** PASSAGE PROVIDED **

About Blood Pressure
1. What is blood pressure?
Blood pressure is the measurement of the force of blood pushing
against the walls of the arteries. Arterial blood pressure is
constantly fluctuating during the course of the cardiac cycle. The
highest pressure in the cycle is called the systolic blood pressure,
and represents the pressure in the artery when the heart is beating.
The lowest pressure is the diastolic blood pressure, and represents
the pressure in the artery when the heart is at rest. Both the
systolic and the diastolic pressure are necessary for a physician to
evaluate the status of a patient's blood pressure.
Many factors such as physical activity, anxiety or the time of day,
can influence your blood pressure. Blood pressure is typically low
in the mornings and increases from the afternoon to the evening.
It is on average lower in the summer and higher in the winter.
2. Why is it useful to measure blood pressure
Having one's blood pressure measured by a doctor in a hospital or
a clinic, is often associated with a phenomenon called "White Coat
Hypertension" where the patient becomes nervous or anxious,
thus raising his blood pressure. There are also numerous other
factors that might cause your blood pressure to be raised at a
specific time of day. This is why medical practitioners recommend
home monitoring as it is important to get readings of blood
pressure during different times of the day to really get an idea of
your real blood pressure.
Medical practitioners generally recommend the "Rule of 3", where
you are encouraged to take your blood pressure three times in a
row (at 3 ~ 5 minute interval), three times a day for three days.
After three days you can average all the results and this will give
you an accurate idea of what your blood pressure really is.

** EXERCISE INSTRUCTIONS **
Reproduce the blood pressure text between "2. Why is it" and "for three days.", inclusive, changing "home monitoring" to "self-monitoring". Please rely on the blood pressure text alone.

** DATASET ENTRIES **
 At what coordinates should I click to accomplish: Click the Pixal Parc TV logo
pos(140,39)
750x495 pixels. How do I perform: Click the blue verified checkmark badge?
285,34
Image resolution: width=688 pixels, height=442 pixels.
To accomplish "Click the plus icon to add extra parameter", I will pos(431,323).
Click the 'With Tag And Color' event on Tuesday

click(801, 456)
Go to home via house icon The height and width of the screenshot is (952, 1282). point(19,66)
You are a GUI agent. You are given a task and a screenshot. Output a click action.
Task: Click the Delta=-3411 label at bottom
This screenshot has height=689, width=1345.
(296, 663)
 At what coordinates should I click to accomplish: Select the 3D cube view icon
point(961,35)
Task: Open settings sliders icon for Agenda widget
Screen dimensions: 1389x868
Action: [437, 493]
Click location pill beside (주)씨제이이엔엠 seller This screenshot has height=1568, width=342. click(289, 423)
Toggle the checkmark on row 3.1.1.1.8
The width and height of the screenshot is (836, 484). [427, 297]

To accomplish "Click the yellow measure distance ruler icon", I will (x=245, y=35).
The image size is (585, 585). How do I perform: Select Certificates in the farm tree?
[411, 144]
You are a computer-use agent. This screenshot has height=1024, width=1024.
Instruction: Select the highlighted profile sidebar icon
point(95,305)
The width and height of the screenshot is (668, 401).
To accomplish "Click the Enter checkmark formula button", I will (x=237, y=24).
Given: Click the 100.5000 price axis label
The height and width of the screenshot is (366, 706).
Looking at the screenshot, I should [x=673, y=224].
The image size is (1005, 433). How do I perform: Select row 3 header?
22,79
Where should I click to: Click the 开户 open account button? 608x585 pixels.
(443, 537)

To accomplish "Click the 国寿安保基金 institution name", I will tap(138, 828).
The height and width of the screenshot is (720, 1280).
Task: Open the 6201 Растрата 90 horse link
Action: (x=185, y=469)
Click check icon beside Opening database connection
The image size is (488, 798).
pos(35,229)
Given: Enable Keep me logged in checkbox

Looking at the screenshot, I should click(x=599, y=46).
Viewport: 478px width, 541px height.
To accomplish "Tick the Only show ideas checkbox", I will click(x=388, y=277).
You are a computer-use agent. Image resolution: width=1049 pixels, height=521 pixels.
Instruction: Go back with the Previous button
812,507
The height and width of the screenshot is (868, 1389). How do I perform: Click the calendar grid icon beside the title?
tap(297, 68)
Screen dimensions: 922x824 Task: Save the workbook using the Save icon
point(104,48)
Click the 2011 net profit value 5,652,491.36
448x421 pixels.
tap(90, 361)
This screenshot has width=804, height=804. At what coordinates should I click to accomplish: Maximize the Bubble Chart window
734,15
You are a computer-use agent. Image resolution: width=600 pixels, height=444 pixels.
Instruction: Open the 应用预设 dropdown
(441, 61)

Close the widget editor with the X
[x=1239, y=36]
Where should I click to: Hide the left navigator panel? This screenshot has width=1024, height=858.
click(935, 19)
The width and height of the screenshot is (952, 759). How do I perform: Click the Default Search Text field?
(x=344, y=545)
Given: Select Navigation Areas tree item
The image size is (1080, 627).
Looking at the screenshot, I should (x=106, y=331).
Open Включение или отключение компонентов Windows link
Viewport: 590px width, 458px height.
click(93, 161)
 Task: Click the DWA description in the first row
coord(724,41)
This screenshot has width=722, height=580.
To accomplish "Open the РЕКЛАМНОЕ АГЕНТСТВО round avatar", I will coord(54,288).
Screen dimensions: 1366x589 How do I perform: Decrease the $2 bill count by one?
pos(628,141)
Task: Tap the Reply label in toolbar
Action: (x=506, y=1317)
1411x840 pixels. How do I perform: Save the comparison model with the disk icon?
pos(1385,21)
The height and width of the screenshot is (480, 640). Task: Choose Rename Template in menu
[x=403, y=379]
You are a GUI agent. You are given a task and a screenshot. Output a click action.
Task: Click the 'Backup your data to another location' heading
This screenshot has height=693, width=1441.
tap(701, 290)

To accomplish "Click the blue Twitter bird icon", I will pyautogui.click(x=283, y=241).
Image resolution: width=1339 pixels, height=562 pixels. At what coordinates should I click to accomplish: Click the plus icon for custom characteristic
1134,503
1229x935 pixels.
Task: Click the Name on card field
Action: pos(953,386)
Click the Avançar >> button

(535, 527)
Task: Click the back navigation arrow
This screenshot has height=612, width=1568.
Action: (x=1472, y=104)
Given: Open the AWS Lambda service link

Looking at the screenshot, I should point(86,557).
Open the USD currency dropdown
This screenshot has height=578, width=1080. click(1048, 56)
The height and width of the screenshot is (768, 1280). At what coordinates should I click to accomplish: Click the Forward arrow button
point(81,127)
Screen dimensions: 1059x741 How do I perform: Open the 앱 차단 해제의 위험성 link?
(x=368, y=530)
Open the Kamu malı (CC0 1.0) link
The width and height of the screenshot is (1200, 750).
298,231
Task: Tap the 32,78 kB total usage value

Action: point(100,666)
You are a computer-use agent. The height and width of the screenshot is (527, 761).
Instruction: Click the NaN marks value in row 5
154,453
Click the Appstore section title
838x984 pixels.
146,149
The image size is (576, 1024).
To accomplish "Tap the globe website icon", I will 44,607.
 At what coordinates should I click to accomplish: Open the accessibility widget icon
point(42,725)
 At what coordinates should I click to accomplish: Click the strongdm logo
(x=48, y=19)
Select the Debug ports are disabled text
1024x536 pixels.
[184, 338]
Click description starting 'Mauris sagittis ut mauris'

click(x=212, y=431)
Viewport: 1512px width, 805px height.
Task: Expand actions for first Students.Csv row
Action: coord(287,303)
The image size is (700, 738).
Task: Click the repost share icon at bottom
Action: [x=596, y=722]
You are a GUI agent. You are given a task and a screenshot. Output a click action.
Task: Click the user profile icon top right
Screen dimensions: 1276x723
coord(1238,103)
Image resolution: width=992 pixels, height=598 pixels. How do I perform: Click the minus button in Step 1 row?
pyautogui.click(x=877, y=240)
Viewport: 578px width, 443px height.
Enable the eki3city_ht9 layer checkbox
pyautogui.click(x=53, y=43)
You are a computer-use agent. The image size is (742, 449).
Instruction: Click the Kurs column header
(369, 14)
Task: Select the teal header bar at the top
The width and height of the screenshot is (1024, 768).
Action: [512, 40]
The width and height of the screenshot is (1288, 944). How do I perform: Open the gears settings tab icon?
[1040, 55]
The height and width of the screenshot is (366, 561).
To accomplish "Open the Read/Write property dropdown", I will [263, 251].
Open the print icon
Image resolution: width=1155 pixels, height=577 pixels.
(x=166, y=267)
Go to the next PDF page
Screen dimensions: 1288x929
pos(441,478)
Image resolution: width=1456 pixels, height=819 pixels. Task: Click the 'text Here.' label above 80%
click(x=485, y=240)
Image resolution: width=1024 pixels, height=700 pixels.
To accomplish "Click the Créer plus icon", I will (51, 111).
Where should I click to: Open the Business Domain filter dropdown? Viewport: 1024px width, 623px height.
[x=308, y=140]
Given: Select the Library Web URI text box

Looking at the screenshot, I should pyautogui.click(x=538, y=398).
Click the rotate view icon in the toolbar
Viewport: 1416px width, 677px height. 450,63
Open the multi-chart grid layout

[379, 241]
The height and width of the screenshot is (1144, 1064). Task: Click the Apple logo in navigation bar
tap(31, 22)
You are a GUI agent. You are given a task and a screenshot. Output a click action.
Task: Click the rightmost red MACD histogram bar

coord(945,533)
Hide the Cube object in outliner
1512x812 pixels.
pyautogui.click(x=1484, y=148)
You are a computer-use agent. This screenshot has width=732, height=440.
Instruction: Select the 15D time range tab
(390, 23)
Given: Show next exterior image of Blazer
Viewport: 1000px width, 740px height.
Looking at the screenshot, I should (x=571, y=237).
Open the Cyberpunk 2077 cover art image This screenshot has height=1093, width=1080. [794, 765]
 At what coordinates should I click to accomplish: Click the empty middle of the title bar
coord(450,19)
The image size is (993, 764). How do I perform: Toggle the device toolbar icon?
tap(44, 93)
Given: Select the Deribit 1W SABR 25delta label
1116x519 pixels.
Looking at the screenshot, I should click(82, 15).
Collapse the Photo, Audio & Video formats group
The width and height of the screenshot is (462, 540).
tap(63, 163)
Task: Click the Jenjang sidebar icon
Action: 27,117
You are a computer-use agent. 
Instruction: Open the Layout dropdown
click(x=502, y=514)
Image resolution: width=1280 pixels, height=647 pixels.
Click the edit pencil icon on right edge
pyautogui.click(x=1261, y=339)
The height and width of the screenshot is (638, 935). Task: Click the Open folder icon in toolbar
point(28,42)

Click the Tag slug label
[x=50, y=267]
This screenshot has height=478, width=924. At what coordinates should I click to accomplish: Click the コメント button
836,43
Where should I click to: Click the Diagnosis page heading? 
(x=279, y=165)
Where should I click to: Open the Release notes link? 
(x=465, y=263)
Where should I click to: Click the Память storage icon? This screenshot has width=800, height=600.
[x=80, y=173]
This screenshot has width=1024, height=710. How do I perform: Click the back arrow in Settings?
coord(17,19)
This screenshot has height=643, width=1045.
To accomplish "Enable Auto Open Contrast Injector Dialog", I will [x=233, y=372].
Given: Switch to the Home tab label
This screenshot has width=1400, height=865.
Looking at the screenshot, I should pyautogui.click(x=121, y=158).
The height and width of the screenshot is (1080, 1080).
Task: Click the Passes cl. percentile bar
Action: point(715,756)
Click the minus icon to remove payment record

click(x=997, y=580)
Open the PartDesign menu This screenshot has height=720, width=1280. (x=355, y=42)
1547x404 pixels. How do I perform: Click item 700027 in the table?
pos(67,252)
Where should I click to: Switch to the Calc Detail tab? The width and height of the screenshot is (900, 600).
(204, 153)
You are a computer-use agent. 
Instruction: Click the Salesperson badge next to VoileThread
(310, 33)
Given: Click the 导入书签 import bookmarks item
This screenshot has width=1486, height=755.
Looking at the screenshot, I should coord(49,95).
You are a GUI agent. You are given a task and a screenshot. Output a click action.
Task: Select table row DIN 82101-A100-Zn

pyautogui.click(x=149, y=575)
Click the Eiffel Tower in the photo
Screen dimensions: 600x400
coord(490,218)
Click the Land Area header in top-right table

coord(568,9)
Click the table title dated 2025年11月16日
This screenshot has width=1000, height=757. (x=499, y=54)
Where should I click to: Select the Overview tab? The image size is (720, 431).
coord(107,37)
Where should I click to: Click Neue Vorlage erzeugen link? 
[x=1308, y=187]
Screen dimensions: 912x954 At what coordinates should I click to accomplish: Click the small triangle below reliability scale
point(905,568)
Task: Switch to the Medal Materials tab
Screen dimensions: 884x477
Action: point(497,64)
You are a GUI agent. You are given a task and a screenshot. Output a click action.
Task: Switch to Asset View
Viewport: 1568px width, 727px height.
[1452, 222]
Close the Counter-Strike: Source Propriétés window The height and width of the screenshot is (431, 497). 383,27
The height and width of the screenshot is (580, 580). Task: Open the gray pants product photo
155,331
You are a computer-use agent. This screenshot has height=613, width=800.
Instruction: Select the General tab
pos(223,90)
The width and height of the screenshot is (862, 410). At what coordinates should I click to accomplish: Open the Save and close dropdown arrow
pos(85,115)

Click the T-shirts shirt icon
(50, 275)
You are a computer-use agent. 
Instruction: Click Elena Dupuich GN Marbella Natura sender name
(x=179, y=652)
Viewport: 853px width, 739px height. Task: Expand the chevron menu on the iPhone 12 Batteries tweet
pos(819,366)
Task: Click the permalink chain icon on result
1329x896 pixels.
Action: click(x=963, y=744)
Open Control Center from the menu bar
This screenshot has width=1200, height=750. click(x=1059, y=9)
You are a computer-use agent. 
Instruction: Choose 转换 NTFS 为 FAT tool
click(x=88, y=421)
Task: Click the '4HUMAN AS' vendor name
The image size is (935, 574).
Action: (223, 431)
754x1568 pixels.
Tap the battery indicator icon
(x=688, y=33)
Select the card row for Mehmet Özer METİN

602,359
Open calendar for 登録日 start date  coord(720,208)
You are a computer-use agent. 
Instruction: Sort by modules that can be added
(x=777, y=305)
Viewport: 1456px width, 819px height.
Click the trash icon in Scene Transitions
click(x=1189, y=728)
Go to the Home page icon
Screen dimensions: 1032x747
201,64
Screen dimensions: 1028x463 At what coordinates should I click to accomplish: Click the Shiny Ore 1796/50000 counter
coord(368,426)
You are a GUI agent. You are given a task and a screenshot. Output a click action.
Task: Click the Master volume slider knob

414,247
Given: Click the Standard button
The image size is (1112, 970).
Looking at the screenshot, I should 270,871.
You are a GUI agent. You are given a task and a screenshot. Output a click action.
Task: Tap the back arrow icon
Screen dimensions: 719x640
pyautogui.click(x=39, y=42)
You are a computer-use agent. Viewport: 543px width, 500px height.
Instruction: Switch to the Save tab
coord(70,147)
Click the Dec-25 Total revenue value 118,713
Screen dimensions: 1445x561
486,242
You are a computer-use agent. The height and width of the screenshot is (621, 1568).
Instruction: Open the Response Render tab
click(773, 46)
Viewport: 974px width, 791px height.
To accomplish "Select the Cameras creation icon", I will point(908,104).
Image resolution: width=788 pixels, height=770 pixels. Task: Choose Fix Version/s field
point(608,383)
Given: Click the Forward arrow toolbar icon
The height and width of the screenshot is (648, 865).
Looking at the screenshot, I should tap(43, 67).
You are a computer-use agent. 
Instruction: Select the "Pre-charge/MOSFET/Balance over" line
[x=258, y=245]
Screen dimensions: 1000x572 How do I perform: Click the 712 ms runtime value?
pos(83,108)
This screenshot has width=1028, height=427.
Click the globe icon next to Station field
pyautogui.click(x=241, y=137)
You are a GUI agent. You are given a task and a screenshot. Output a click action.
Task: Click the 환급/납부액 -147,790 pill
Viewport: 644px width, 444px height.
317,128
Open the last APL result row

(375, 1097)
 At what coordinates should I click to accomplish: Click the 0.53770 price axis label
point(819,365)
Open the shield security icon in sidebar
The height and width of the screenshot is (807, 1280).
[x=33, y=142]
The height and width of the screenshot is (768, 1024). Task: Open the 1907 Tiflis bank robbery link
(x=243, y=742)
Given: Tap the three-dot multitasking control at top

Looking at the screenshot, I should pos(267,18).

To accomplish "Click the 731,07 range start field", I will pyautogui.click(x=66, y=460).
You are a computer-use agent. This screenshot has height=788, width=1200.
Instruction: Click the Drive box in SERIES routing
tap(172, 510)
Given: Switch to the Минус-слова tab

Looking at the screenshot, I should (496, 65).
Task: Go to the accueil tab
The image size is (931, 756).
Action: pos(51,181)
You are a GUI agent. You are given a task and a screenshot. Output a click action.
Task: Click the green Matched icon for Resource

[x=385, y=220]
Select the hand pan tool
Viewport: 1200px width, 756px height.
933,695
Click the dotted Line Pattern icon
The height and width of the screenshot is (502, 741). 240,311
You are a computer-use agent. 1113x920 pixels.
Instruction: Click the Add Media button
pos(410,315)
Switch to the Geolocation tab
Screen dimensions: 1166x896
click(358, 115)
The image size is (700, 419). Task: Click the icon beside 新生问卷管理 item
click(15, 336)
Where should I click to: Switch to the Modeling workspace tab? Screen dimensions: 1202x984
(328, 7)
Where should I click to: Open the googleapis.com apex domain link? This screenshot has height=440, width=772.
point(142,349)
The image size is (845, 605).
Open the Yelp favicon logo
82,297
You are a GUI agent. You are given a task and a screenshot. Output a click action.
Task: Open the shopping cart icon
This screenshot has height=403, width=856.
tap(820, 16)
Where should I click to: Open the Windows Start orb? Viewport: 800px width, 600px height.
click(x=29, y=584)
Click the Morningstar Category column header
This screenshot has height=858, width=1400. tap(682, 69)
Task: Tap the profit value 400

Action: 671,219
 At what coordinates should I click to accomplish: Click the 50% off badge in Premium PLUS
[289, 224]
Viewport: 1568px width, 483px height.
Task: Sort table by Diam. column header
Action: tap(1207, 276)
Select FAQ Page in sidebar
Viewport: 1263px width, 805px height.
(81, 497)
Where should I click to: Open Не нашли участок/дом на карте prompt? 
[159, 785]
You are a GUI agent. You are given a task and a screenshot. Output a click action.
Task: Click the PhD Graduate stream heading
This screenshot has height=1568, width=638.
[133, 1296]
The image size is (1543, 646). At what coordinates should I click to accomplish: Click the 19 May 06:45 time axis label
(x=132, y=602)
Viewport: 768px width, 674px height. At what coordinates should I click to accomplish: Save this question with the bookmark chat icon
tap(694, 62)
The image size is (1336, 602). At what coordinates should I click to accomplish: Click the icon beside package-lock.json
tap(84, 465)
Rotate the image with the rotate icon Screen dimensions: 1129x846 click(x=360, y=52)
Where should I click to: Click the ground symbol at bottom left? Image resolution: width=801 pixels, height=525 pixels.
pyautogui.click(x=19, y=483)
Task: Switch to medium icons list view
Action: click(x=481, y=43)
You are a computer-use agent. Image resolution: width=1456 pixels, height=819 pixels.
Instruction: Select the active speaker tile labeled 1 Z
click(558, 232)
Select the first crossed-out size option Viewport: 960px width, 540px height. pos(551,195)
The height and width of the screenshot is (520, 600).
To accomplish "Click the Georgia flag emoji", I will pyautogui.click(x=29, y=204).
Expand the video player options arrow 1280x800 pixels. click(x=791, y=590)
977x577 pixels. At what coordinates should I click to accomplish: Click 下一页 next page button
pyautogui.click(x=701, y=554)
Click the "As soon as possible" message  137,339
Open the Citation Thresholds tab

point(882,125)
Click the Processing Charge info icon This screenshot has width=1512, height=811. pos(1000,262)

** RESULT BELOW **
2. Why is it useful to measure blood pressure
Having one's blood pressure measured by a doctor in a hospital or
a clinic, is often associated with a phenomenon called "White Coat
Hypertension" where the patient becomes nervous or anxious,
thus raising his blood pressure. There are also numerous other
factors that might cause your blood pressure to be raised at a
specific time of day. This is why medical practitioners recommend
self-monitoring as it is important to get readings of blood
pressure during different times of the day to really get an idea of
your real blood pressure.
Medical practitioners generally recommend the "Rule of 3", where
you are encouraged to take your blood pressure three times in a
row (at 3 ~ 5 minute interval), three times a day for three days.